RECORDS FOR THE TASK Block Start

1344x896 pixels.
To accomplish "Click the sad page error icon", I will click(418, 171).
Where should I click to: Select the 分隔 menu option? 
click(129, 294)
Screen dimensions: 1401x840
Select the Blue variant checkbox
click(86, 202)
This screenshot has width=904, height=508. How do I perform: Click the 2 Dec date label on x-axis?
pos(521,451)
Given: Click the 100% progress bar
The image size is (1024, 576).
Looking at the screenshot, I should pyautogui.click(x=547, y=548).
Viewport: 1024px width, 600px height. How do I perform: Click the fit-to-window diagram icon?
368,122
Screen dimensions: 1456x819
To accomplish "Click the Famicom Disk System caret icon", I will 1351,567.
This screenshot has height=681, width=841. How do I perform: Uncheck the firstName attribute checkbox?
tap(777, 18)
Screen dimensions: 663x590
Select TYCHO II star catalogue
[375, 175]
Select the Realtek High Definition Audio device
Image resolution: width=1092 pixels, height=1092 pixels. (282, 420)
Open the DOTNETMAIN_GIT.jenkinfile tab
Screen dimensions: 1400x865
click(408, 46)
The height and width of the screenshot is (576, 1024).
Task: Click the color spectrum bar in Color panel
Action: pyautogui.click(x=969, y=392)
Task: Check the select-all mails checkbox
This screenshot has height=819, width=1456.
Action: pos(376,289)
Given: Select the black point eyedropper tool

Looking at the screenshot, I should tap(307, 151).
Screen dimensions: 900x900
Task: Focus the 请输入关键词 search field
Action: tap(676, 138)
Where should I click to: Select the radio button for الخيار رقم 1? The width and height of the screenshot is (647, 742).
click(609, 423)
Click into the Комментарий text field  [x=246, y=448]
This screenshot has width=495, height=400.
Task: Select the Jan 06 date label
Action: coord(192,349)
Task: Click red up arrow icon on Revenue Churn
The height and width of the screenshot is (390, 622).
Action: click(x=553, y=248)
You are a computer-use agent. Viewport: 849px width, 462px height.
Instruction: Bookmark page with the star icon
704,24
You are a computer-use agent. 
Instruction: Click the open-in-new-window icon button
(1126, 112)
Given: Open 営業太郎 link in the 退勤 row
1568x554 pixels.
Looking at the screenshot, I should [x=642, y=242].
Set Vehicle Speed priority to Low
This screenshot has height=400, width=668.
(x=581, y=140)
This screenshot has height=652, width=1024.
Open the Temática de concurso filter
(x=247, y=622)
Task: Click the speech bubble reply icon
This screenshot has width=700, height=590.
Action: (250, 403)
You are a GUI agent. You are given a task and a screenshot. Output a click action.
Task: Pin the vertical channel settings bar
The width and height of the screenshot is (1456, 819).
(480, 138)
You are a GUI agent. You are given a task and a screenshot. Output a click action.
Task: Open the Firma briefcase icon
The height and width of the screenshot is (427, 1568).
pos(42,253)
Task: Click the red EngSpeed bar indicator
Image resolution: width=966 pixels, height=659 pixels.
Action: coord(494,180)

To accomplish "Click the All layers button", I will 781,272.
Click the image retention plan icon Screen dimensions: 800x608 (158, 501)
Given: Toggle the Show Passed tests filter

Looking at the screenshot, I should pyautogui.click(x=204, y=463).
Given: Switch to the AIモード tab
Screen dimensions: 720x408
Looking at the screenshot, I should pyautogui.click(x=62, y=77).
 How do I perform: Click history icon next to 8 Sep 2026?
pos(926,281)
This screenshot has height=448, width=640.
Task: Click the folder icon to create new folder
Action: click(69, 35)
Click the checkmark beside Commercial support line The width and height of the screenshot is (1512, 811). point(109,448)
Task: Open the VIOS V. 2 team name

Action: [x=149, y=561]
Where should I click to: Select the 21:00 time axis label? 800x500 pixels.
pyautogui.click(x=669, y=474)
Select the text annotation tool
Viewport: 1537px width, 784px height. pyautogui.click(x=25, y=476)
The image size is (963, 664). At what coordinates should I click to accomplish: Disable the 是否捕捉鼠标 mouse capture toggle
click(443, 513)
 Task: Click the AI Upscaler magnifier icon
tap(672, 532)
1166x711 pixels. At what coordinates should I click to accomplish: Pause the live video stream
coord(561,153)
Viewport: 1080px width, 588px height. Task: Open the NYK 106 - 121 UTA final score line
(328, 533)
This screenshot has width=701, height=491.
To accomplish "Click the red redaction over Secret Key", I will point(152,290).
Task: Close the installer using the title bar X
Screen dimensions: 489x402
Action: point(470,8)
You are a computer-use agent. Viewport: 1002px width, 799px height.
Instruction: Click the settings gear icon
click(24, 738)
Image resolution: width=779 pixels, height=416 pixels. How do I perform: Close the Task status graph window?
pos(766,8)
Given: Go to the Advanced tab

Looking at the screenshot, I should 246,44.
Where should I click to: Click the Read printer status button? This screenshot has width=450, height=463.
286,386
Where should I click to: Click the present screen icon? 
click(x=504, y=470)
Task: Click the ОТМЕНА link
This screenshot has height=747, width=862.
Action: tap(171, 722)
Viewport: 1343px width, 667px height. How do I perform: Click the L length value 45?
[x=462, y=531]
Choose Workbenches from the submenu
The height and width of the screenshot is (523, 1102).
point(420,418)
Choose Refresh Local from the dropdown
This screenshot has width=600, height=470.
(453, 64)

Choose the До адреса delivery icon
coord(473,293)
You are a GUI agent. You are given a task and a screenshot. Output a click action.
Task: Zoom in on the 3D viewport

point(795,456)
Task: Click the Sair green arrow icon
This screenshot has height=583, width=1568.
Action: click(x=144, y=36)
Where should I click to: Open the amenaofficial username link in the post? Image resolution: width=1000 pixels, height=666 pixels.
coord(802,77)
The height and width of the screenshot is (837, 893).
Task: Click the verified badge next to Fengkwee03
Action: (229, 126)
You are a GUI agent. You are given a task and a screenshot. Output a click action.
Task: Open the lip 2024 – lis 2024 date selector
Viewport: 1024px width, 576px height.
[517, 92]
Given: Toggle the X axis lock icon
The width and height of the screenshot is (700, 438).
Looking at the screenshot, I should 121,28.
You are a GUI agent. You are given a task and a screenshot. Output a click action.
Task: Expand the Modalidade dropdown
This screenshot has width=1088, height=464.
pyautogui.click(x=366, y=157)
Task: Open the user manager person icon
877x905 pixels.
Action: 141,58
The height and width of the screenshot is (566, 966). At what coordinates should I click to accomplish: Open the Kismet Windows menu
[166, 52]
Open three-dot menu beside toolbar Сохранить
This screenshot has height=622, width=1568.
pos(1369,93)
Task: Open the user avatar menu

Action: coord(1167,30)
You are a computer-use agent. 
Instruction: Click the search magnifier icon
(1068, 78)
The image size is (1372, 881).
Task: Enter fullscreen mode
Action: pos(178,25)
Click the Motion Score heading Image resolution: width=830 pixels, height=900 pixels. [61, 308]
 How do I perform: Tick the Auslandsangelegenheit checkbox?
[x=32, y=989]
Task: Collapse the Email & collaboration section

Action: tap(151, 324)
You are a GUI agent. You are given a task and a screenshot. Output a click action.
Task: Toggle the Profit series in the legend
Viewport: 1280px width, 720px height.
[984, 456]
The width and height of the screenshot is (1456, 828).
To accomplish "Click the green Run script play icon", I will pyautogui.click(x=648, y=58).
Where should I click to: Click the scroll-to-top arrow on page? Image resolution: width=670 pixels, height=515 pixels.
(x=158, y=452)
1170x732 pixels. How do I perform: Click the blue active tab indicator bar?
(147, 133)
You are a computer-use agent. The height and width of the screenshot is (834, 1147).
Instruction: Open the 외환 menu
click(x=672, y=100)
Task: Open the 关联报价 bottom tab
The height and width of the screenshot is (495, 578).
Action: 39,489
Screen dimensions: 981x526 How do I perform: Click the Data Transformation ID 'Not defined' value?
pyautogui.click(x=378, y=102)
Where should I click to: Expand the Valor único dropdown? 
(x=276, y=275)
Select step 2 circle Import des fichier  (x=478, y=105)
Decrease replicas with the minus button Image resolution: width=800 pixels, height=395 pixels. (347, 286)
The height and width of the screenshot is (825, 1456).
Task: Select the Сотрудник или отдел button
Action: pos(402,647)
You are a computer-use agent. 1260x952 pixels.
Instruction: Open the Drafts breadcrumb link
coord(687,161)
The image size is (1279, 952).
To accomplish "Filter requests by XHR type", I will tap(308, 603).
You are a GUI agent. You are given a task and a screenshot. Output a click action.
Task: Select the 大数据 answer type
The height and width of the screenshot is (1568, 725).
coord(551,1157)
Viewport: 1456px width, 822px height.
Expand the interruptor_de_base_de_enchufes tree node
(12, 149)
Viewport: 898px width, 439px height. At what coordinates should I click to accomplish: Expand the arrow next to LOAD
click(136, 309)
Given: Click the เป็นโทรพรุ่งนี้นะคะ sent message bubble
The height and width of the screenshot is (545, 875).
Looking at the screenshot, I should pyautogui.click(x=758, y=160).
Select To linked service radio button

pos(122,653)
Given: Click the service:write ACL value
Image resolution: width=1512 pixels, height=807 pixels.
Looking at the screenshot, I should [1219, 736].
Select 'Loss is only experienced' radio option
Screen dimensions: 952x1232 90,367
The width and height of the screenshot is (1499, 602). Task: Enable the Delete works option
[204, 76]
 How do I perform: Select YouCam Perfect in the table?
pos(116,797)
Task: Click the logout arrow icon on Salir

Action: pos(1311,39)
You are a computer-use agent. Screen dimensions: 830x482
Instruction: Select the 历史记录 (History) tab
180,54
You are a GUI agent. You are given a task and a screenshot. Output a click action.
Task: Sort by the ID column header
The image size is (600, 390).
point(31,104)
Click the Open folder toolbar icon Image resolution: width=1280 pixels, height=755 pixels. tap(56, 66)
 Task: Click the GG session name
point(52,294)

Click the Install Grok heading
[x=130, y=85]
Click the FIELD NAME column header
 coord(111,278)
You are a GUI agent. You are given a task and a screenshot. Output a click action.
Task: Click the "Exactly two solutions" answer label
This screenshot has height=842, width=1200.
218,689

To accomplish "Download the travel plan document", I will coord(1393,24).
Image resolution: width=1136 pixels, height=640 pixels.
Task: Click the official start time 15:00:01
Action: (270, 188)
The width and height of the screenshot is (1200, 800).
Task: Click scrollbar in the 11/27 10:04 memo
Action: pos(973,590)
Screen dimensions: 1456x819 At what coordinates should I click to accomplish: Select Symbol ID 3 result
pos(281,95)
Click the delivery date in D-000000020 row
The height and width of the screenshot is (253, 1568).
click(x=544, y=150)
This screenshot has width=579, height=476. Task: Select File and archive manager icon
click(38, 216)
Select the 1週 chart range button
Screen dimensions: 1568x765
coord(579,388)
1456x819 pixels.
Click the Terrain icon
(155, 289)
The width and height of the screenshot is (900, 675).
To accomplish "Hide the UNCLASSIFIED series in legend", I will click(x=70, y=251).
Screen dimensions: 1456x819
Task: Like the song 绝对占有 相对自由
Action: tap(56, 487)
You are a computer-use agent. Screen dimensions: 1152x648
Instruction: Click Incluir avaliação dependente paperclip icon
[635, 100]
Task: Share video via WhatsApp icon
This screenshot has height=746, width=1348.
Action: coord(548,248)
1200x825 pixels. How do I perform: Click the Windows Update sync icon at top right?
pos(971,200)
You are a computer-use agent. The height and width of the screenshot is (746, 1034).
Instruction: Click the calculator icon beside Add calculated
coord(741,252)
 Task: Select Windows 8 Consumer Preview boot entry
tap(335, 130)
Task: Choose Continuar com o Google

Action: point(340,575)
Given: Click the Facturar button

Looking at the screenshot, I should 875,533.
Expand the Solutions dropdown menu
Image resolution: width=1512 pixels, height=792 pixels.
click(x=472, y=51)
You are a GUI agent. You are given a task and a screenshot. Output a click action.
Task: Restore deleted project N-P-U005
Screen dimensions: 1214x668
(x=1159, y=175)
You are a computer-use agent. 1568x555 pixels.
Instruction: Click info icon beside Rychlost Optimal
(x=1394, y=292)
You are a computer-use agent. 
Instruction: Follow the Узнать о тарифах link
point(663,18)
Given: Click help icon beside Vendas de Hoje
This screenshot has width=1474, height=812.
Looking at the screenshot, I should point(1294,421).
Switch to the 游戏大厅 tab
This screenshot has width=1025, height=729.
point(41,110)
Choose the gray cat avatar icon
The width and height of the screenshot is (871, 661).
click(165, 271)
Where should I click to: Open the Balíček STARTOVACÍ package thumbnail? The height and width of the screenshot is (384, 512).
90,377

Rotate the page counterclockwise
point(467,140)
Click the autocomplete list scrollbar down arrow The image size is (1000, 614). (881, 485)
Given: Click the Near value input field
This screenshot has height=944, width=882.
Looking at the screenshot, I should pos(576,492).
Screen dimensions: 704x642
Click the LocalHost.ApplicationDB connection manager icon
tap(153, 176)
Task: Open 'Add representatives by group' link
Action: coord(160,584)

RECORDS FOR THE TASK Block End

▶ **EXERCISE DESCRIPTION**
What are the lines above that hold the string "bubble"? Copy them.

▶ **RESPONSE**
Task: Click the speech bubble reply icon
Given: Click the เป็นโทรพรุ่งนี้นะคะ sent message bubble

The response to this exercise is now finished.